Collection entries

↓↓↓

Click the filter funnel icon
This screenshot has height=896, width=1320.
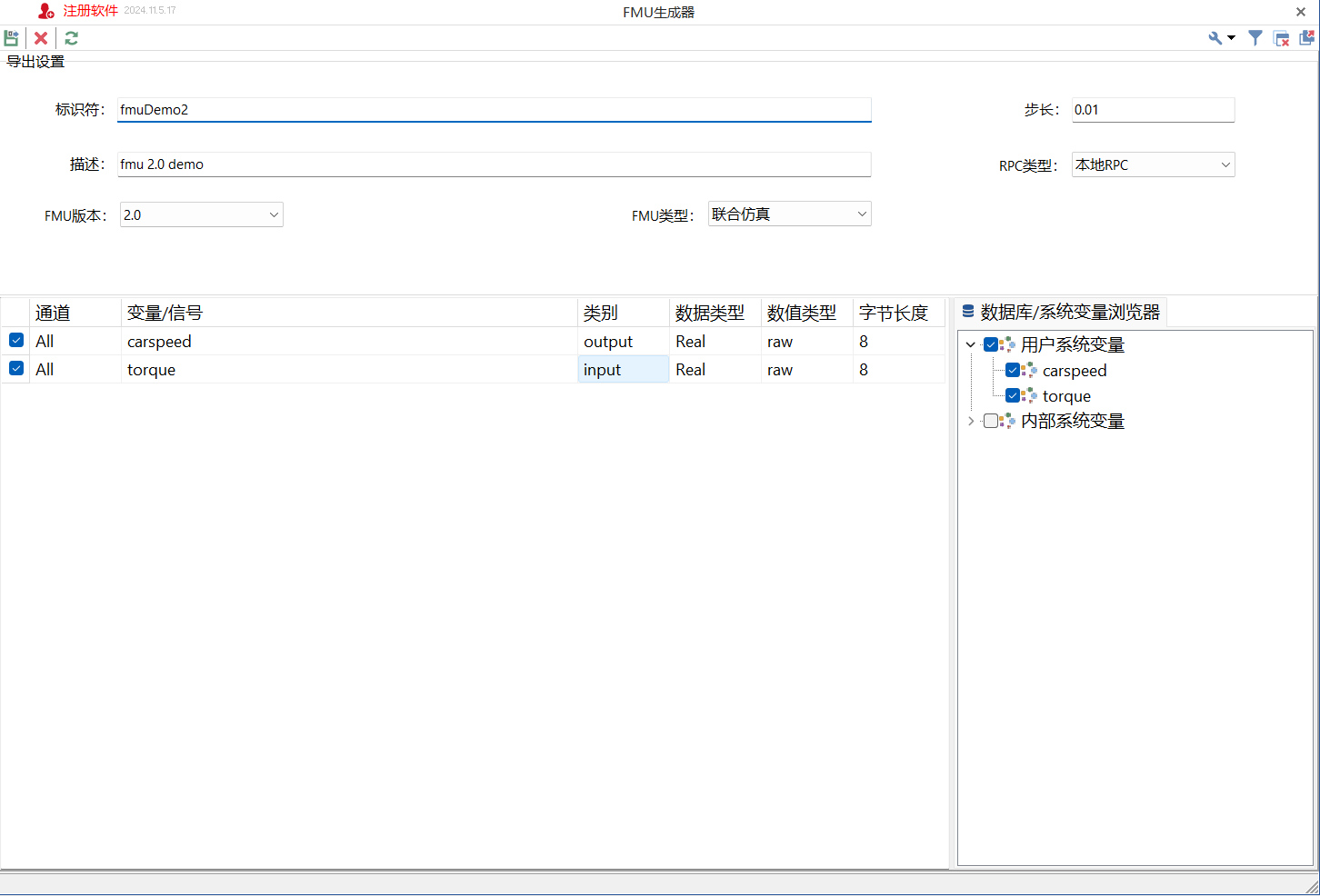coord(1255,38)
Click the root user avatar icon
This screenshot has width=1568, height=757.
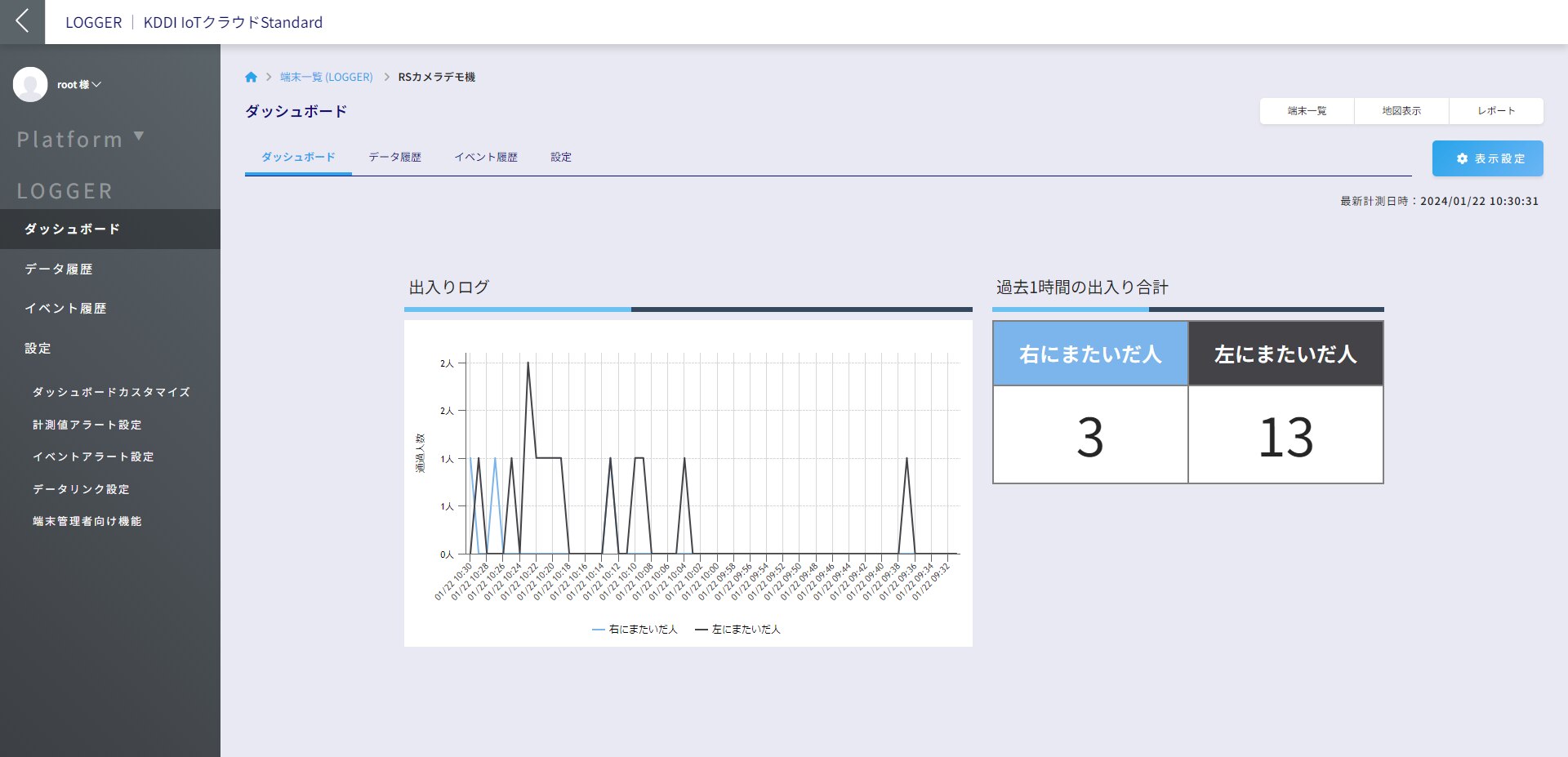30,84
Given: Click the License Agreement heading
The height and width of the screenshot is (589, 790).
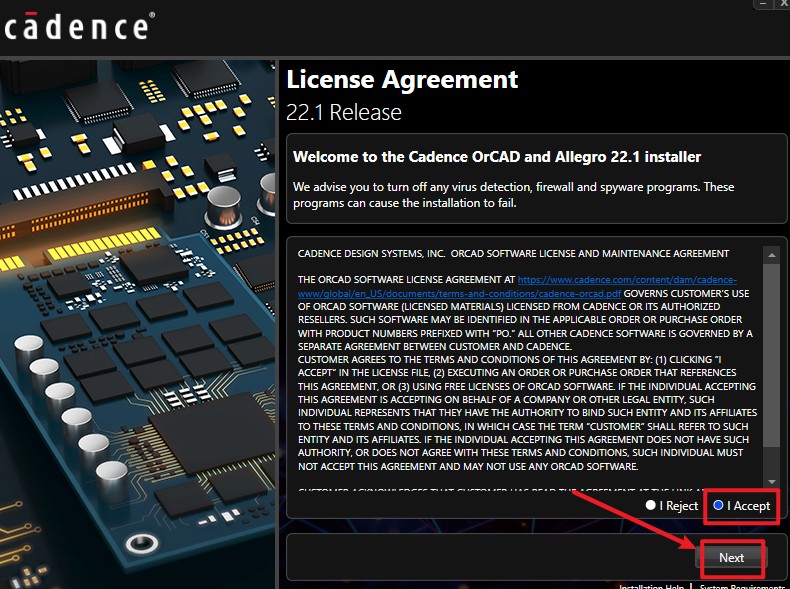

↑↑↑
↓↓↓

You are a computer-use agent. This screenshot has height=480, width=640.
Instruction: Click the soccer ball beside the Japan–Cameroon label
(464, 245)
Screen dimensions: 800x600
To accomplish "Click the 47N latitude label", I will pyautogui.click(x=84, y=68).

↑↑↑
↓↓↓

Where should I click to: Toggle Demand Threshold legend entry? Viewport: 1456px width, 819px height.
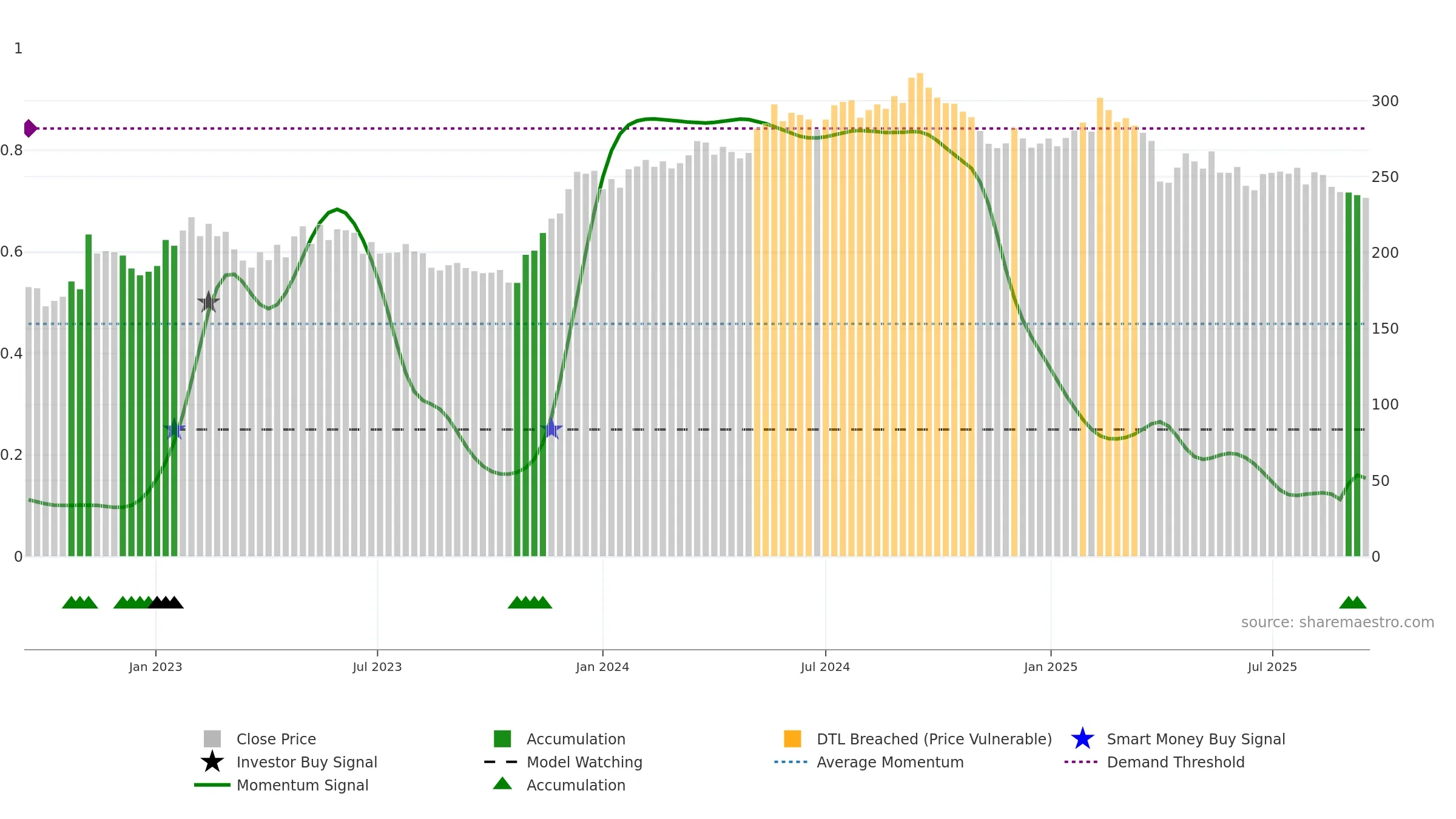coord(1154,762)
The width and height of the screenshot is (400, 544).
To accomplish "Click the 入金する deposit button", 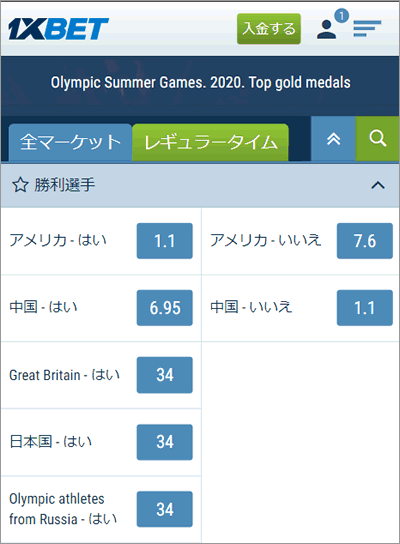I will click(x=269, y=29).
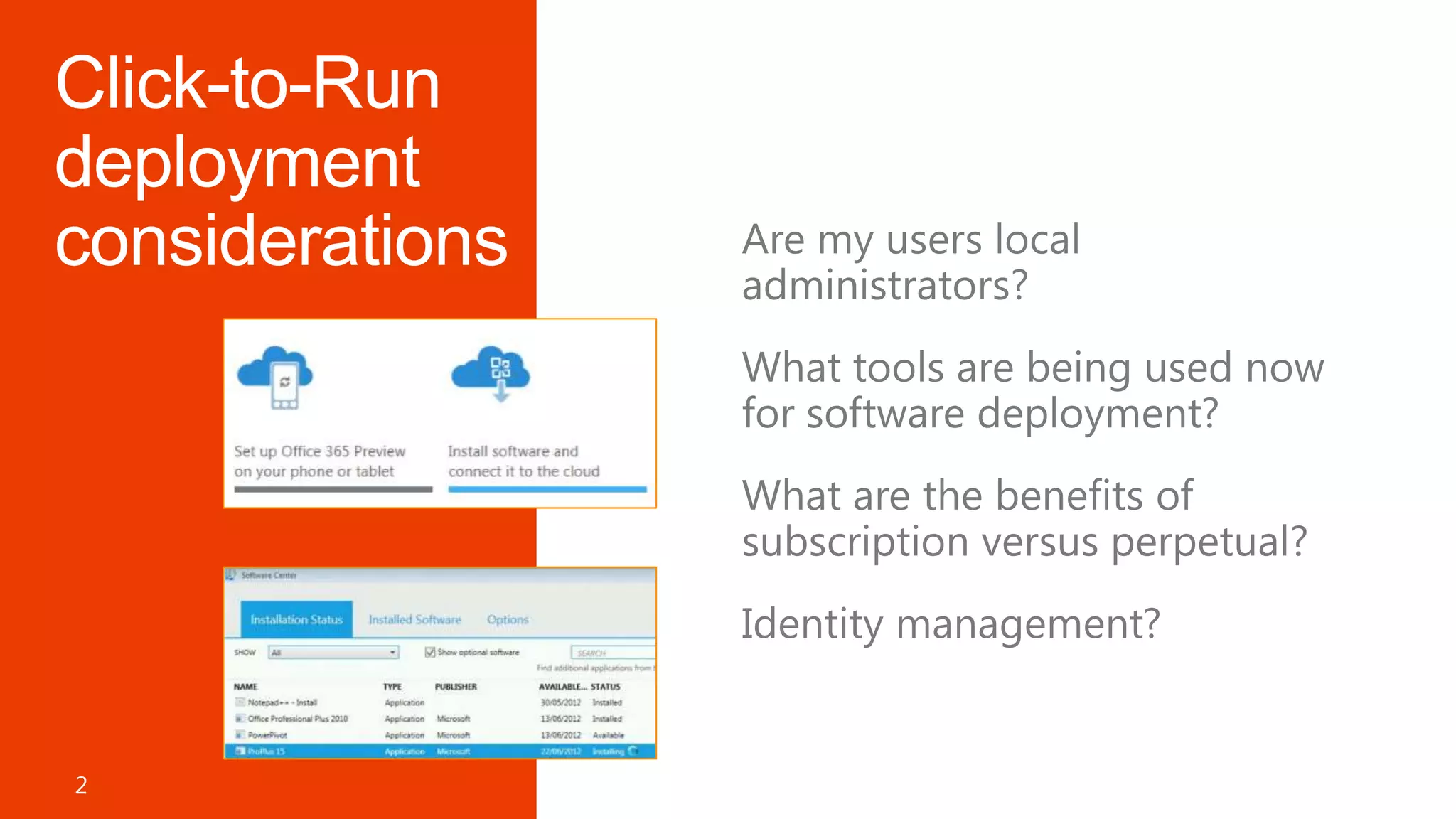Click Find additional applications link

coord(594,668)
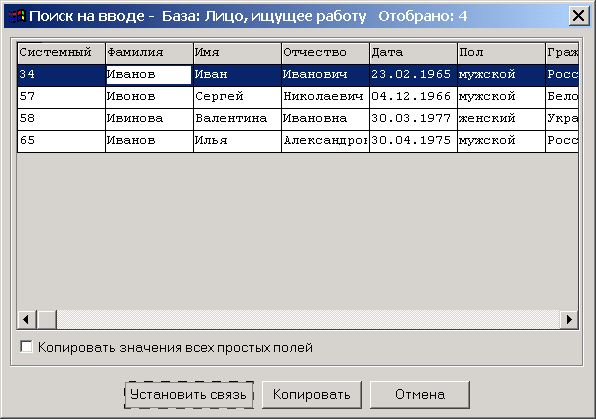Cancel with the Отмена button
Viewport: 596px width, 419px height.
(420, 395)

↑↑↑

• **Problem requirements**: Can you rewrite the material between the lines holding "Click the filter funnel icon" and "The height and", inclusive, with every "screenshot" changed to "image" and nothing else altered? Omit the pictures from your answer.

• **Reply to the exercise**:
Click the filter funnel icon
This image has height=896, width=1320.
coord(1255,38)
Click the root user avatar icon
This image has width=1568, height=757.
30,84
Given: Click the License Agreement heading
The height and width of the image is (589, 790).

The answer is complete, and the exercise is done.